**What needs to be done**
Lines before the one containing "Show hidden system tray icons" are left out; output the rest of the data exactly, through the final line.

**Provided data**
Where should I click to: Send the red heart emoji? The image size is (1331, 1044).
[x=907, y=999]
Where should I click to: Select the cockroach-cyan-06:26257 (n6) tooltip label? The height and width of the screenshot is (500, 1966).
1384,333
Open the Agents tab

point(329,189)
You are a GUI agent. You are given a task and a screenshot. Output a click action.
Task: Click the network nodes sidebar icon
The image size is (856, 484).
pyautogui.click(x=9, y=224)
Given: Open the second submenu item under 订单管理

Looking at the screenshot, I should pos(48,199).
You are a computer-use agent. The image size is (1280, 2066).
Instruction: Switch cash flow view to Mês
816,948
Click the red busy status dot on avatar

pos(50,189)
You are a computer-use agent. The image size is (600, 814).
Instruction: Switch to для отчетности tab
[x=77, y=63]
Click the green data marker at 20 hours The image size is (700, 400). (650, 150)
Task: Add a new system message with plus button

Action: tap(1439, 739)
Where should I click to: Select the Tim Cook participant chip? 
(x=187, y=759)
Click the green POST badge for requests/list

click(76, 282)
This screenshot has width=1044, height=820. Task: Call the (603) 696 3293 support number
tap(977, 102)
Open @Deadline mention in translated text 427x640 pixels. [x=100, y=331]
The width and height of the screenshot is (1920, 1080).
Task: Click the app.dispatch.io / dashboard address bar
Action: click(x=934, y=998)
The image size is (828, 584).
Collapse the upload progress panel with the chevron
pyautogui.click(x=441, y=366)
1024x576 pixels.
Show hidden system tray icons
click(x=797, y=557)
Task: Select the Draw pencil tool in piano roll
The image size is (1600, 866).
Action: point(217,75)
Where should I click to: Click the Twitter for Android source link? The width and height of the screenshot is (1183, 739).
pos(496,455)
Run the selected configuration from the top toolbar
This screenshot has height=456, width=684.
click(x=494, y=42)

**Answer for the task**
Show hidden system tray icons
click(x=797, y=557)
Task: Select the Draw pencil tool in piano roll
The image size is (1600, 866).
Action: point(217,75)
Where should I click to: Click the Twitter for Android source link? The width and height of the screenshot is (1183, 739).
pos(496,455)
Run the selected configuration from the top toolbar
This screenshot has height=456, width=684.
click(x=494, y=42)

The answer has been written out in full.